Medical professionals are not permitted to perform abortions based on a diagnosis or claim of a mental or emotional condition of the pregnant woman who may claim to “purposefully engage in conduct which she intends to result in her death or in substantial and irreversible physical impairment of a major bodily function.”
However, medical personnel can perform an abortion if they determine, in reasonable medical judgment, that the unborn child has a condition that won’t allow it to sustain life after birth.
Physicians can also use their judgment to perform an abortion in the case of a “medical emergency,” defined as necessary in order to prevent the death of the pregnant woman or the substantial and irreversible physical impairment of a major bodily function of the pregnant woman.
“So what does it mean for a pregnant woman to have a substantial or irreversible physical impairment of a major bodily function? That’s pretty narrow exceptions to be clear,” Kreis said. “And there’s a lot of wiggle room in there where a doctor is basically going to say, ’Is my medical judgment going to prevail here. … I understand this provision to let me perform this form of health care, or am I afraid that I’m going to be subject to being second guessed by a prosecutor or law enforcement?’”

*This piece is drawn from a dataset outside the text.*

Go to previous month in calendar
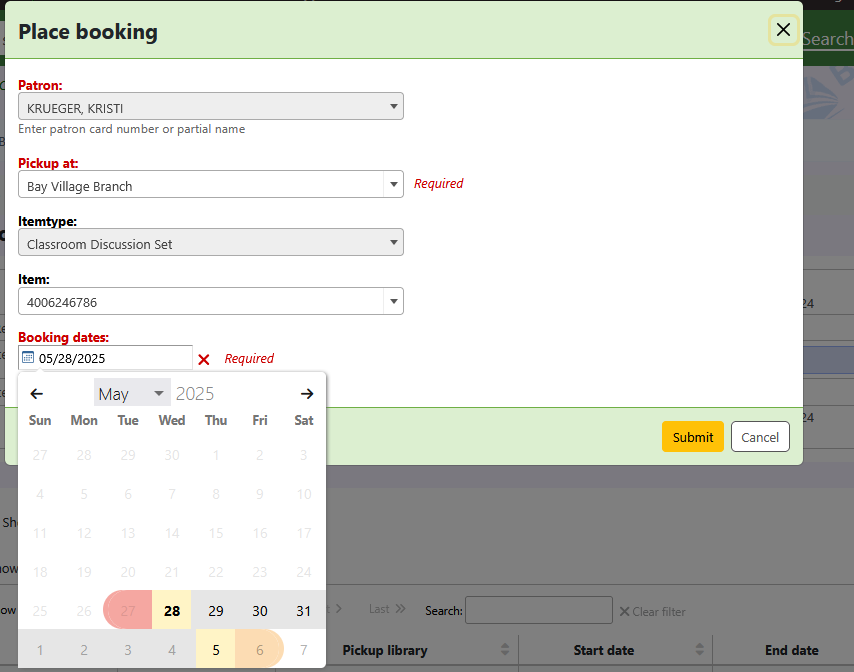 pos(36,394)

For the homicide of an unborn child, the right to recover for the full value of the life shall begin at the point at which “a detectable human heartbeat is present,” according to the law.
Au expressed concern that if a physician performs a service such as anesthesia on a patient, who is unknowingly pregnant, and the woman miscarries, could the doctor be charged with murder?
Pointing to another section of the law, Kreis said unintended consequences of a medical practice or routine medical practice won’t be criminalized with proper proof of health care performed.
“This is another one of those scenarios where there is some ambiguity, we don’t know how it will look. What we do know is that there is the potential for liability here and this would also potentially be a form of medical malpractice now. … So I think that there’s a new sweep of Georgia tort law potentially here and we don’t know how that shakes out unless the court strikes it down,” Kreis said.
Does the abortion law violate right to privacy?Questions on whether having open access to medical records is consistent with the right to privacy as given in federal and state protection have also been raised.
Following the U.S. Supreme Court’s June 24 decision to overturn Roe v. Wade — a 1973 Supreme Court ruling that the Fourteenth Amendment’s due process clause protects the right to privacy, including a woman’s right to terminate her pregnancy — the 11th Circuit U.S. Court of Appeals allowed Georgia’s abortion ban to take effect July 20.
Within a week, Georgia physicians, reproductive health care providers and advocates filed a lawsuit in Superior Court of Fulton County stating the new law violates “Georgia Constitution’s rights to privacy, liberty and equal protection.”
Lines 152-154 in the law states that health records shall be available to the district attorney where an abortion occurs or where the woman receiving an abortion lives.
The current lawsuit focuses on the privacy provisions in the Georgia Constitution, instead of the U.S. Constitution.
”Georgia has the longest standing right to privacy of any jurisdiction in the United States and it’s basically the premise that you have the right to not be invaded by the state or by others without good reason, that you should have the ability to make decisions that you want as long as you’re not harming others,” Kreis said. “We have to ask ourselves: when this provision first was introduced into the Georgia Constitution and ratified, what did the average Georgian mean by liberty and how that understanding of liberty applies to the context of reproductive health care, and this is where it gets interesting,” he said.